Plague is an infectious, deadly disease caused by the bacterium Yersinia pestis. Plague pandemics (outbreaks of disease over a wide geographic area and affecting a large number of people) have wiped out populations since A.D. 542. Today, plague is sometimes seen in parts of the western United States and remains present in certain regions of the world including South America, Mexico, and parts of Asia and Africa.
Transmission of plague
Plague is normally transmitted to humans by the bite of a flea that has ingested blood from an infected rodent, such as a rat, squirrel, or prairie dog. Transmission from person to person usually occurs only if a person's lungs become infected, in which case the disease is highly contagious and can be transmitted to others easily through a cough or sneeze.
Forms of plague
In humans, plague can take three forms. Bubonic plague usually results from a flea bite and is characterized by swollen lymph glands called buboes that are extremely painful and that give this form its name. Other symptoms include fever, muscle aches, and weakness. Hemorrhaging (heavy bleeding) under the skin can result in patches of dead tissue that appear black. (Hence, this disease is sometimes referred to as the Black Death.) If not treated, bubonic plague has a death rate of about 60 percent, meaning three out of every five people who contract it will die.
In another form of plague, called septicemia plague, bacteria enter the blood and cause infection throughout the body. This is a rapidly fatal form that usually results in death within two days if not immediately treated.
A third form, called pneumonic plague, occurs when the bacteria infect the lungs. Pneumonic plague results in pneumonia and is highly contagious. It also usually causes death within two or three days of the initial infection if left untreated.

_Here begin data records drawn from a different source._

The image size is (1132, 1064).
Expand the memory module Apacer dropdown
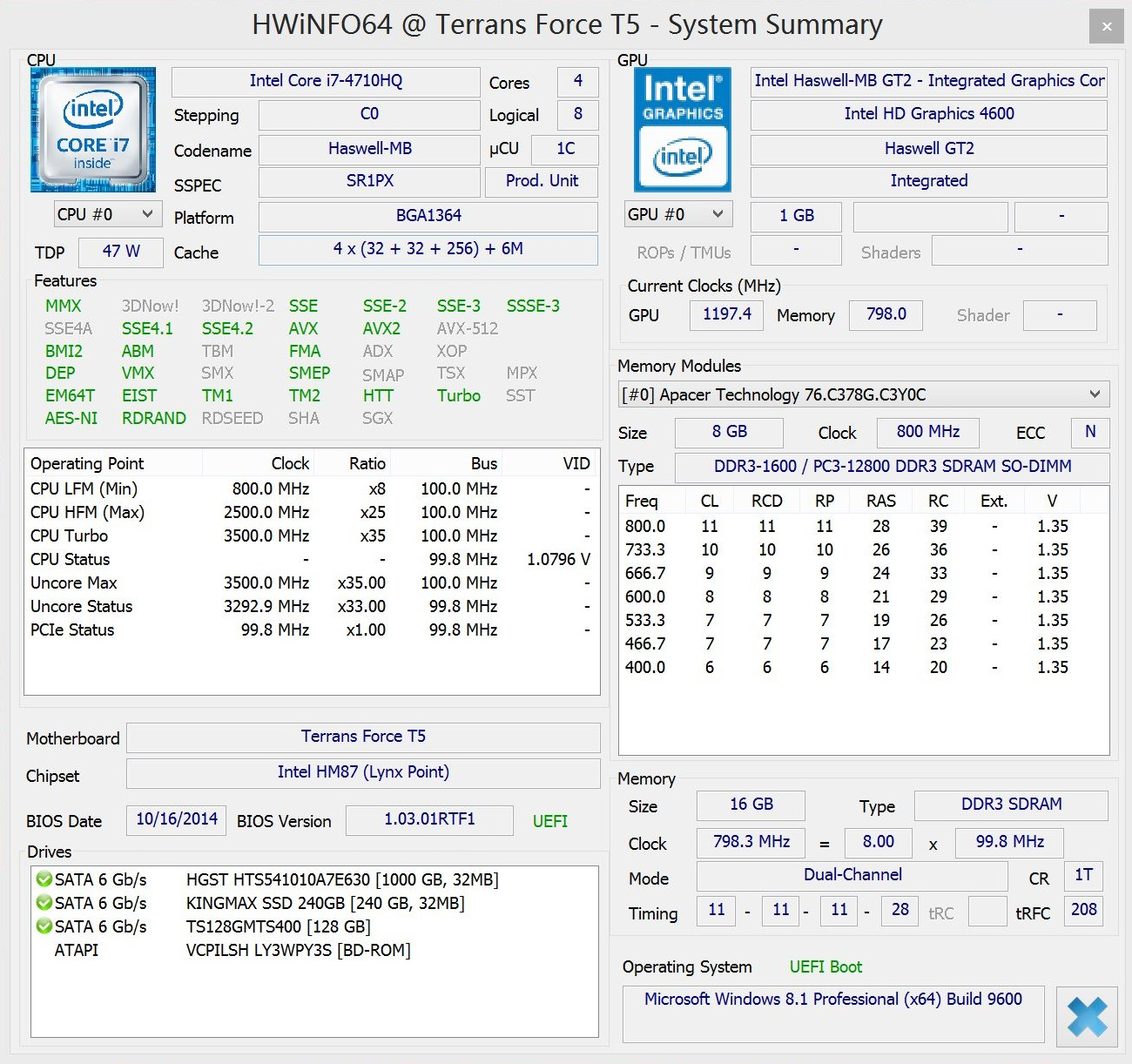tap(863, 394)
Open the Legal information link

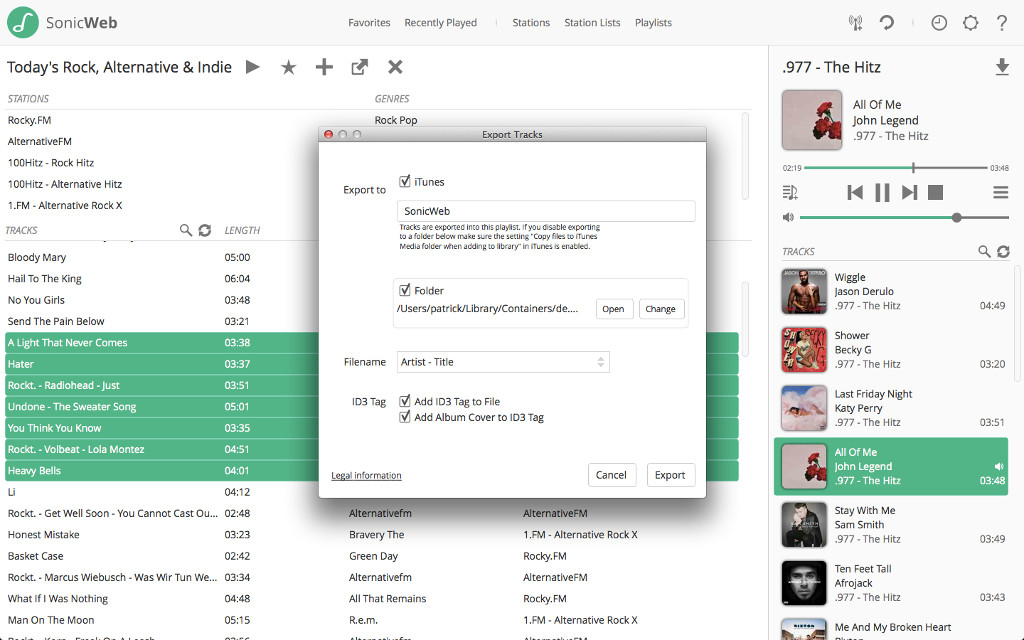tap(366, 476)
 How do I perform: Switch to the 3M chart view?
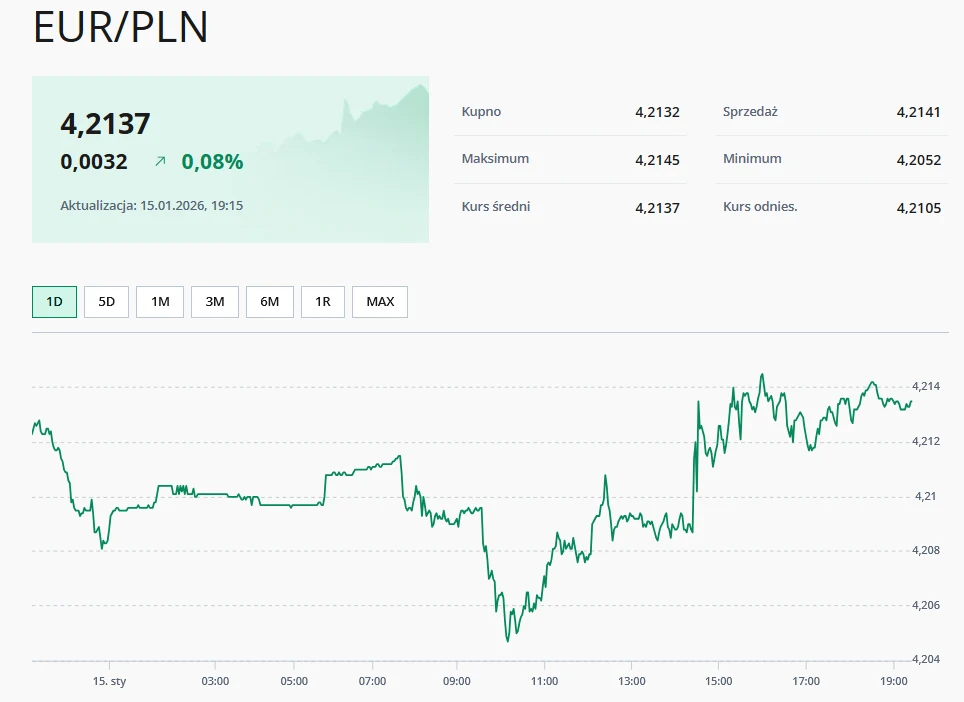(214, 301)
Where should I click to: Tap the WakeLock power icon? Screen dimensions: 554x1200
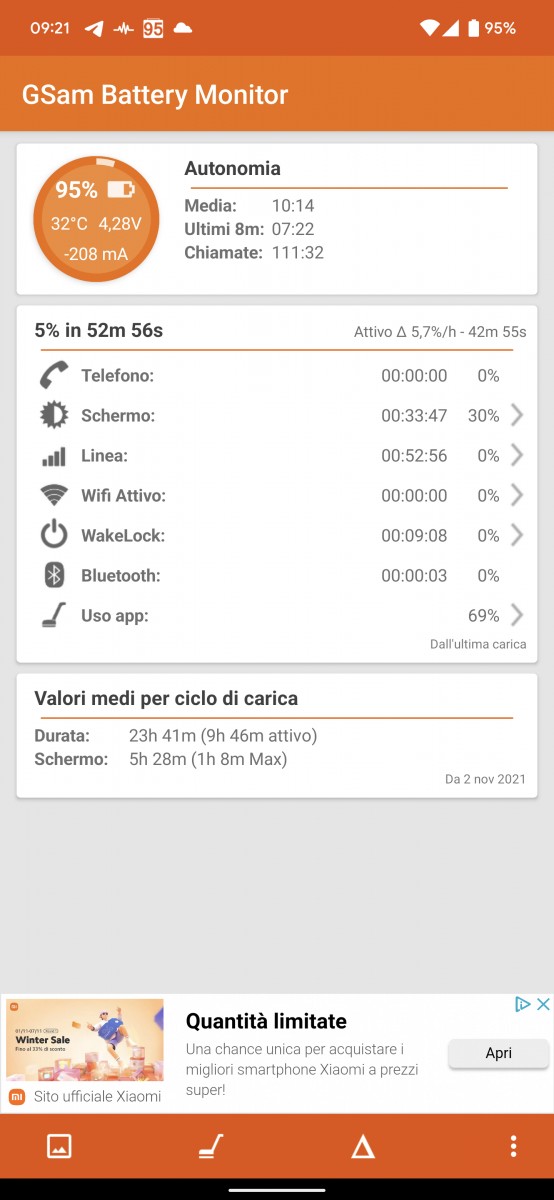click(54, 535)
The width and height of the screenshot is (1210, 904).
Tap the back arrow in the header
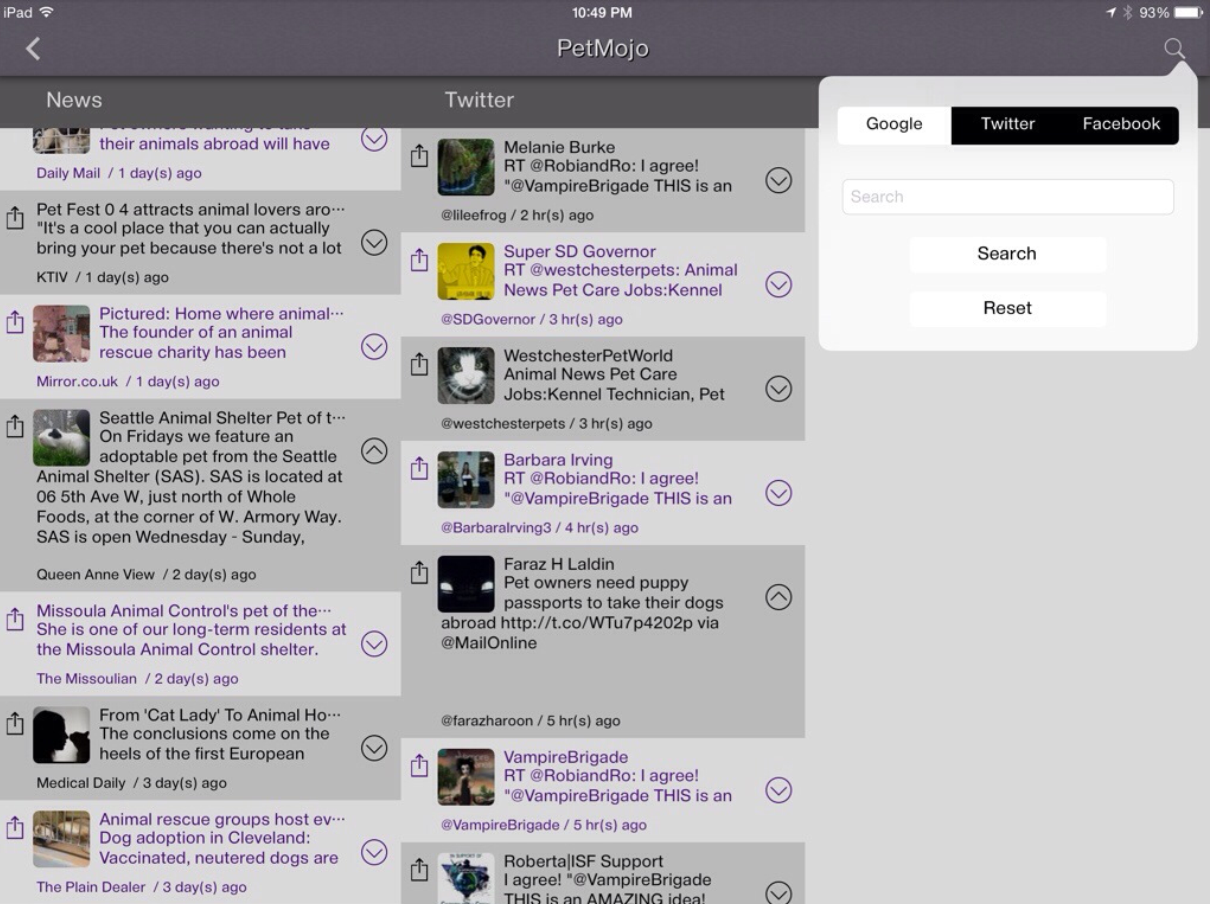coord(33,49)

The most famous bubonic plague pandemic occurred in the fourteenth century in Europe and parts of Asia. Called the Black Death, this pandemic was caused by infected rats carried to Europe in trading ships. It killed about one-third of Europe's population. Because it caused so many deaths, this particular outbreak of plague had a major impact on the economy and political structure of Europe.
A plague pandemic that began in Burma in 1894 spread to China through Hong Kong, and then to North and South America. During this pandemic, the United States saw its first outbreak of plague, occurring in San Francisco in 1900. In 1994, an outbreak of plague in India killed 56 people and caused widespread panic.

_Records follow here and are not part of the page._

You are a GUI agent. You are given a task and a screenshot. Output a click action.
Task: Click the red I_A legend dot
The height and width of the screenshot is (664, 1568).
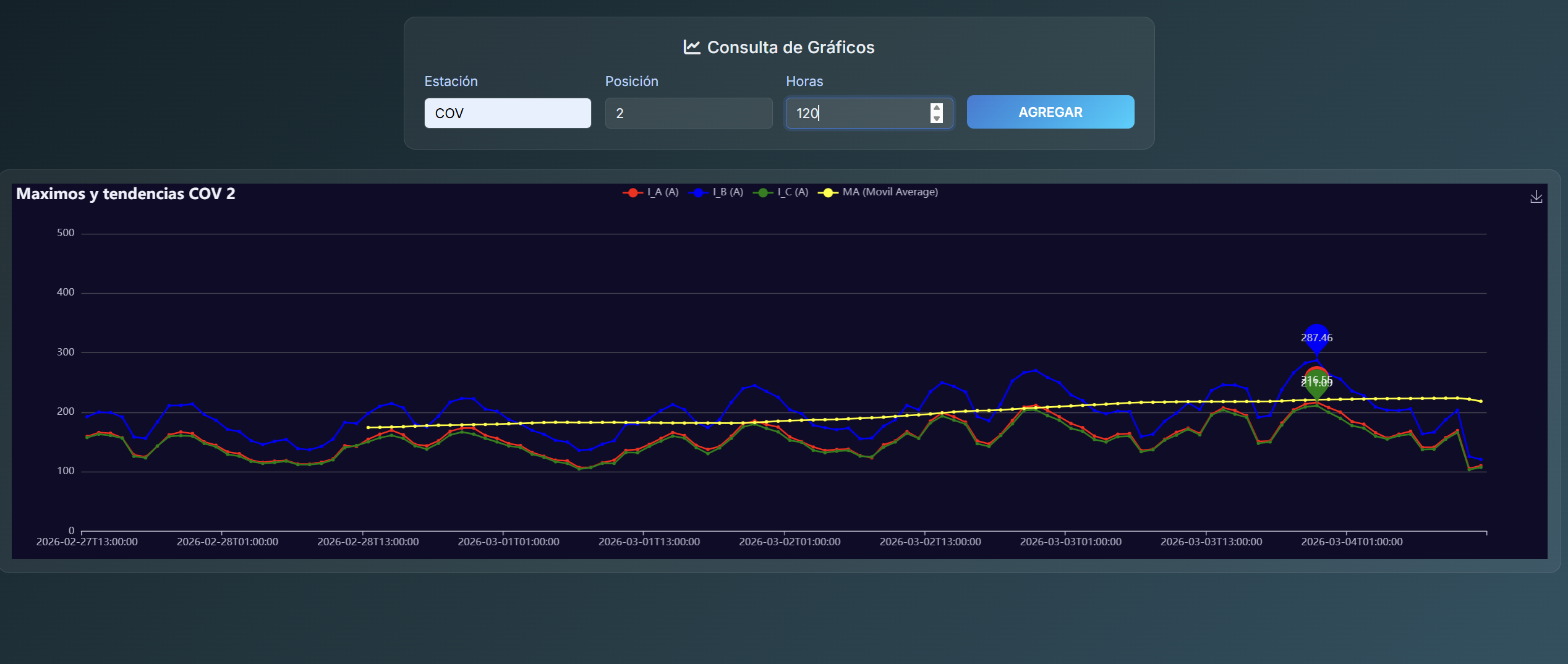pyautogui.click(x=632, y=192)
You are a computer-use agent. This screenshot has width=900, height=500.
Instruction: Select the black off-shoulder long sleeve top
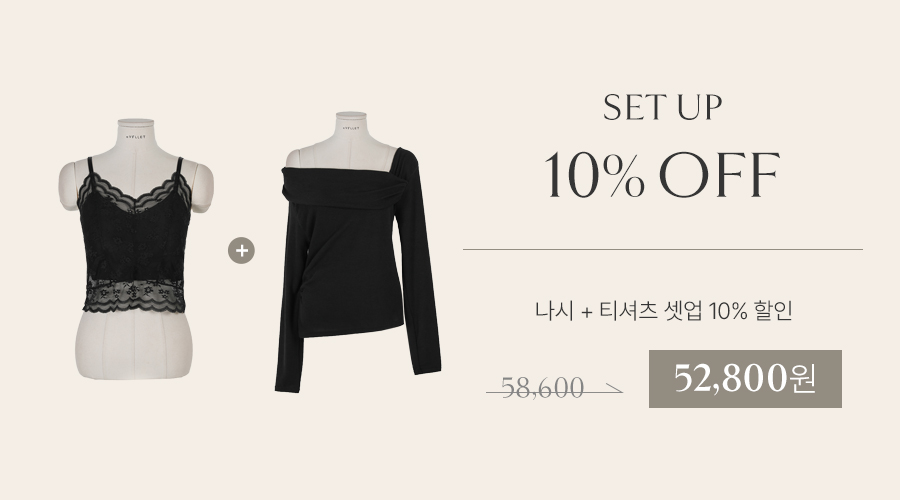(x=358, y=252)
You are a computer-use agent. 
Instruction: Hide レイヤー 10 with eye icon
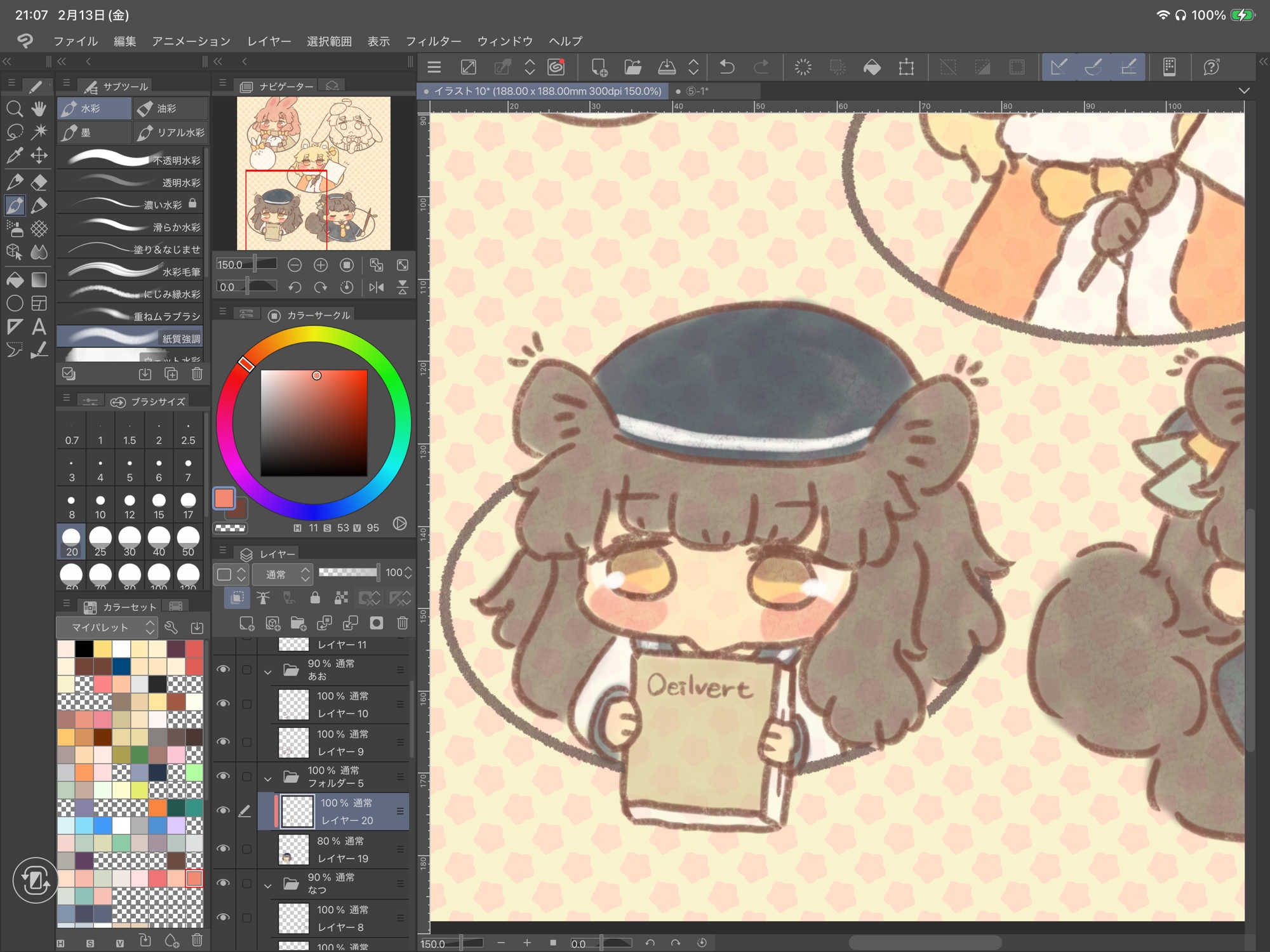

Plague pandemics can be prevented by disinfecting ships, aircraft, and persons who are known to be infected with the disease. The classic route of transmission that leads to pandemics is the transportation of infected rodents aboard transcontinental vehicles. Since many countries have rigorous procedures for disinfection of ships and planes, plague cases have dropped dramatically. Control of rodent populations in cities is an additional means of preventing plague outbreaks.
Words to Know
Bubo: A swollen lymph gland, usually in the groin or armpit, characteristic of infection with bubonic plague.
Pandemic: An outbreak of a disease affecting large numbers of people over a wide geographical area.
If a person is diagnosed with plague, most countries, including the United States, require that the government health agency be notified. The person is usually kept under strict quarantine (in isolation) until the disease is brought under control with antibiotics.